Further testing needs to be done to verify what the source is. And while the scientists refrained somewhat from giddiness, there were hints that they were quite excited. They should be. Whether life exists or not on the red planet, they have done some solid research and concluded that Mars holds some surprises. Maybe some big ones.

As I've been saying, the evidence buildup on Mars is continuing. I won't go so far to say that there undoubtedly IS life there, but we are seeing more and more clues to this possibility. I'll try to restrain my enthusiasm, but it is difficult because I live in a time where the potential to find life outside of our planet is quite possible.

The question remains, is it there?? But we'll find out relatively soon. Most likely within the next 10-15 years I am guessing.

Tuesday, January 13, 2009

Could we Find our Own Planet??

Lets roundup all of our technology used to detect exoplanets.
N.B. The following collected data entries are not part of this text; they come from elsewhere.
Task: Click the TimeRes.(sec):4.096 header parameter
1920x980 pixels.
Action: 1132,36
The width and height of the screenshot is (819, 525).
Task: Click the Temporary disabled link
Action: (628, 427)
Lets also pack all of our know-how as well. Lets even hypothetically take what we might develop in the foreseeable future.

Now, .... lets start a journey away from our planet. Imagine a GoogleEarth flyaway. I would think we could readily identify that our planet contains organic life from, say, Mars. So lets travel further. To Jupiter, to Saturn, to the planet exiled Pluto. Into the Kuiper Belt. How far can we get into space before Earth is no longer distinguishable as having life?? When does the signal for organic life become undetectable by our current technologies of science??

If we are to determine the presence of life on other distant planets, we only have one we can use as a model: Earth. And to identify such planets as Earthlike, containing life, we must be patient. We must let both our knowledge and technology ratchet up several notches. Maybe scores of notches, considering we may have to look deeply into space to find such ones. Either way, at least scientists are beginning to look at this question. If something Earthlike is close we will have to wait less. Is there another pale blue dot out there waiting to be found??